YOUR TASK >> Return a faithful copy of all the entries, omitting the images.

RECORDS FOR THE EXERCISE >>

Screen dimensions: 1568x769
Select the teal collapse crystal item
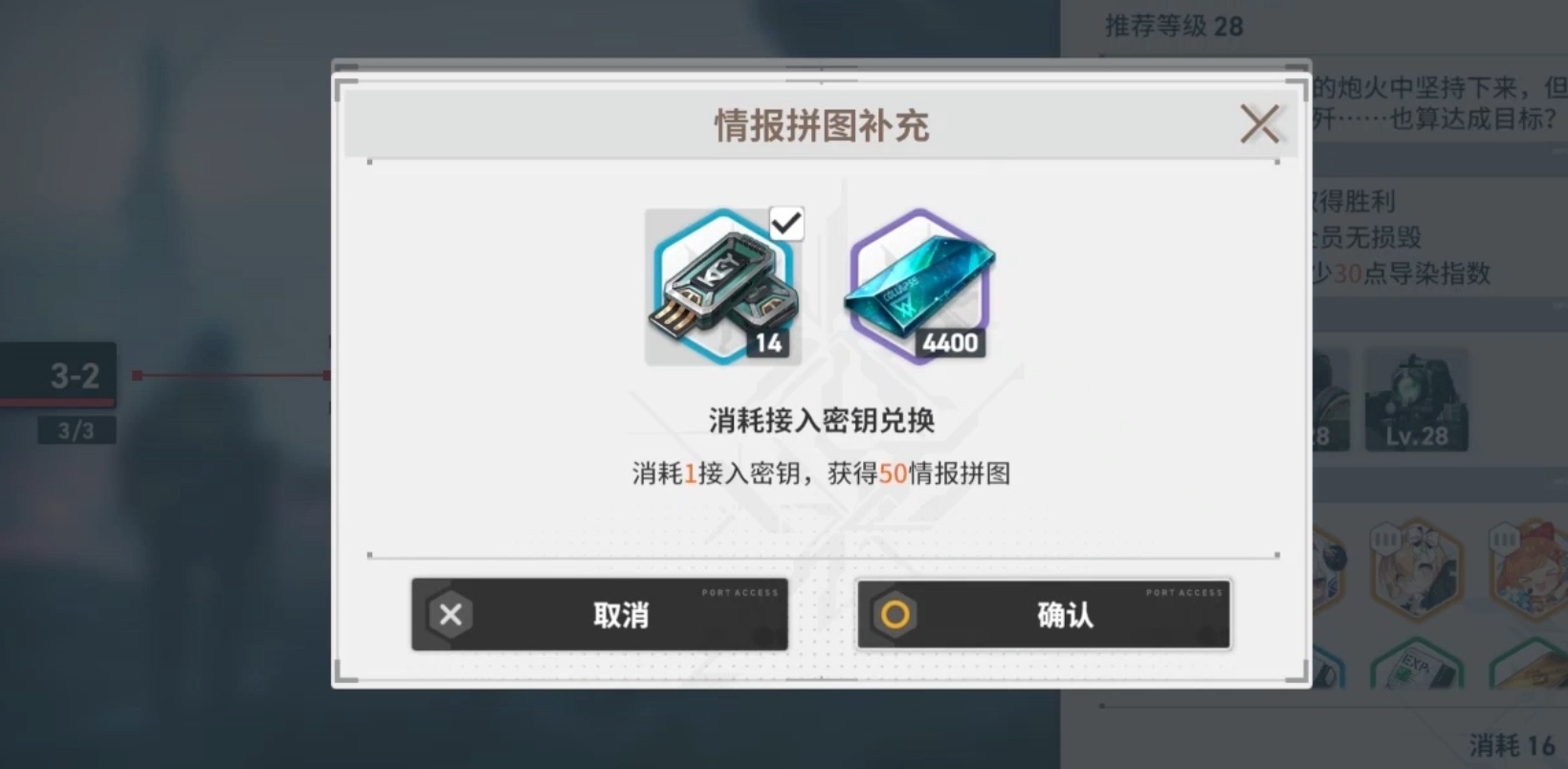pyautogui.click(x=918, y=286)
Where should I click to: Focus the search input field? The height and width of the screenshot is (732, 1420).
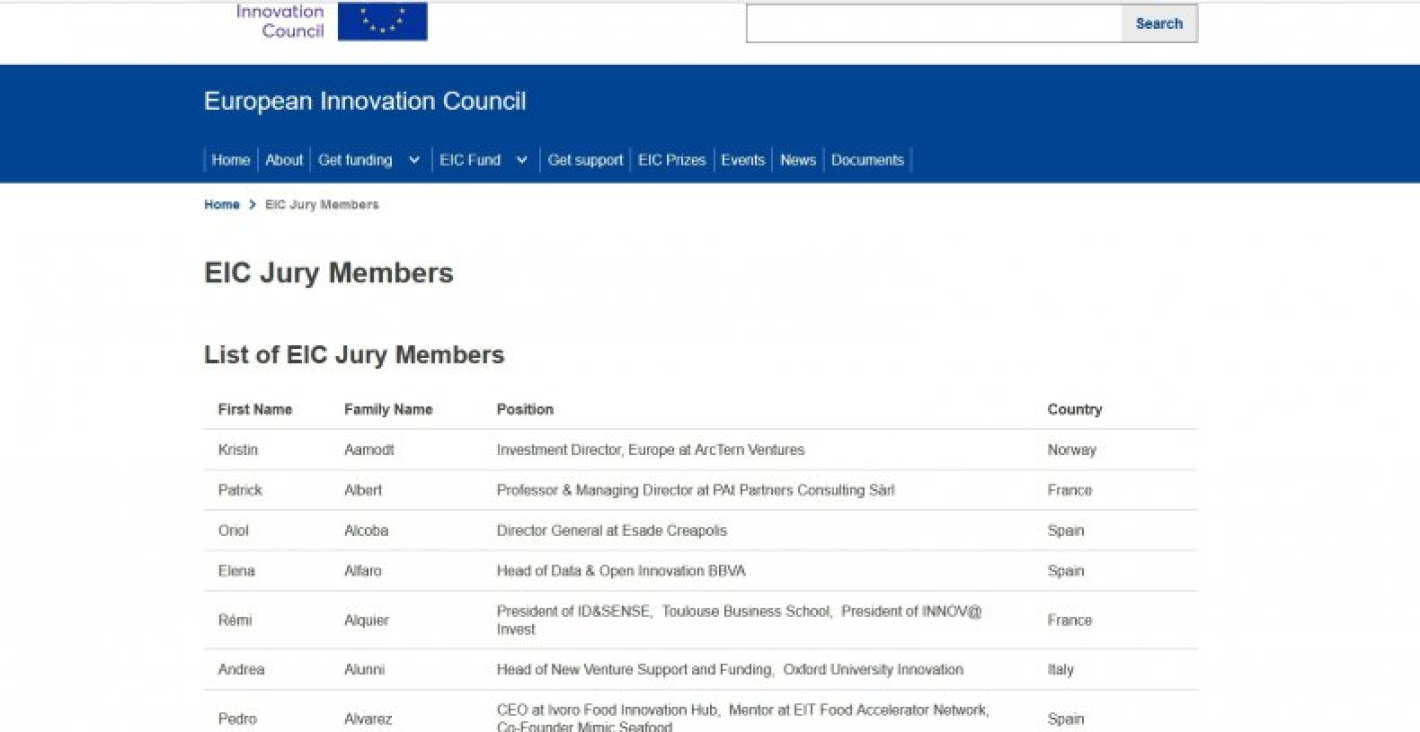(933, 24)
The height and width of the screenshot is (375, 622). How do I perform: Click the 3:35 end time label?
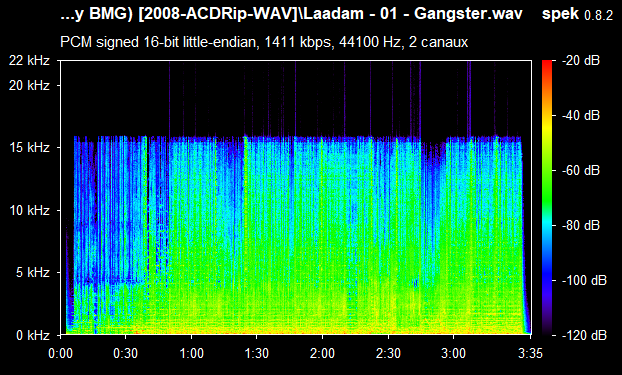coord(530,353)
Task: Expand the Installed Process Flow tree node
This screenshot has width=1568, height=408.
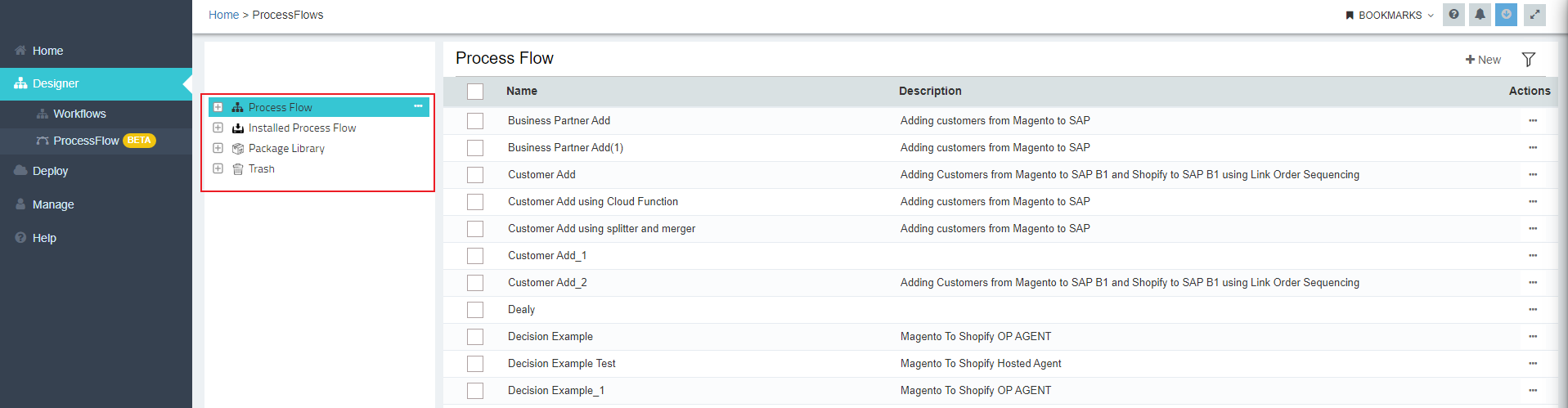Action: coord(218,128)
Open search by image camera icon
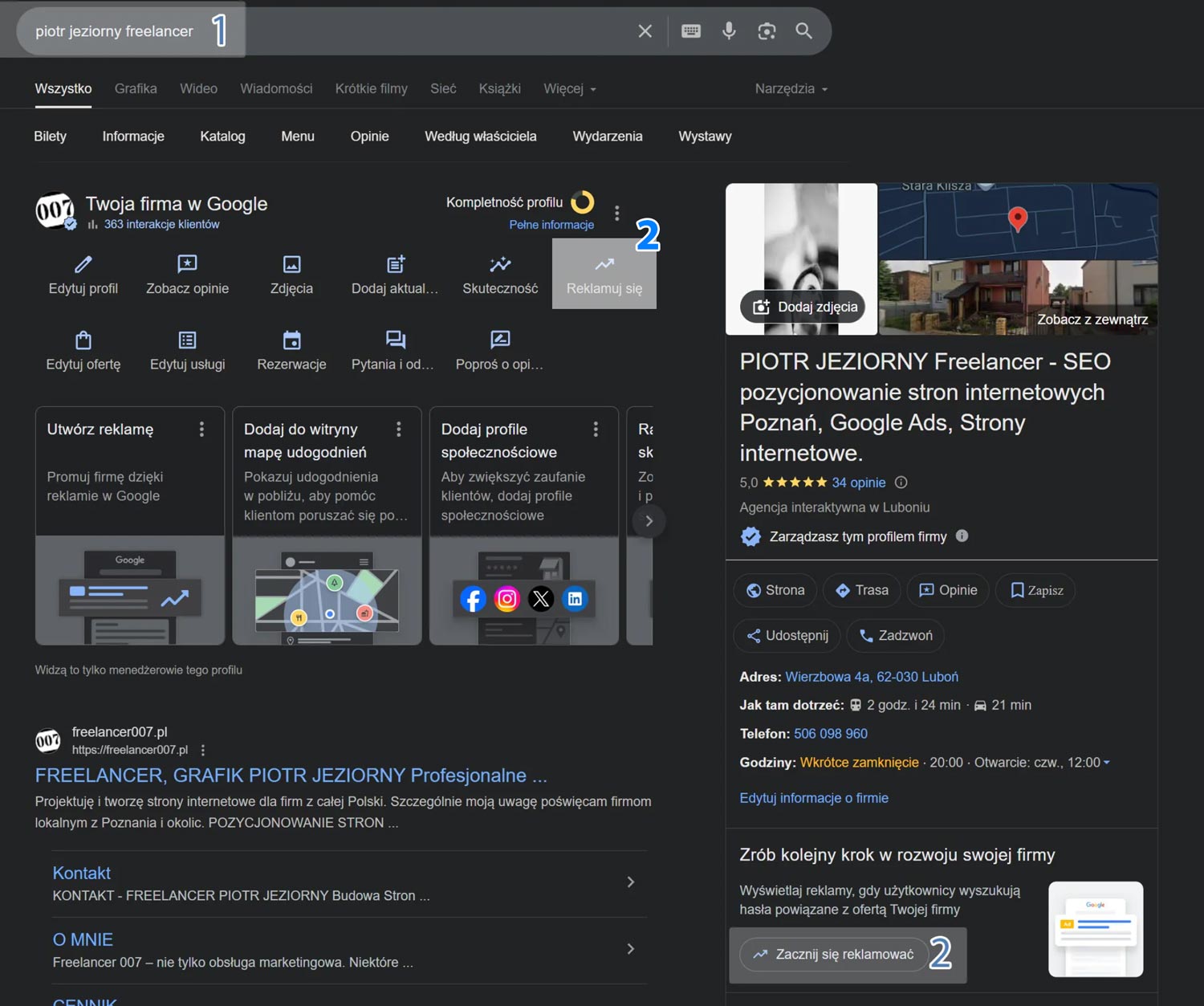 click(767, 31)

WRITTEN SOLUTION >>
Screen dimensions: 1568x769
Select the teal collapse crystal item
pyautogui.click(x=918, y=286)
Where should I click to: Focus the search input field? The height and width of the screenshot is (732, 1420).
(933, 24)
The height and width of the screenshot is (375, 622). How do I perform: Click the 3:35 end time label?
coord(530,353)
Task: Expand the Installed Process Flow tree node
This screenshot has width=1568, height=408.
Action: coord(218,128)
Open search by image camera icon
 click(767, 31)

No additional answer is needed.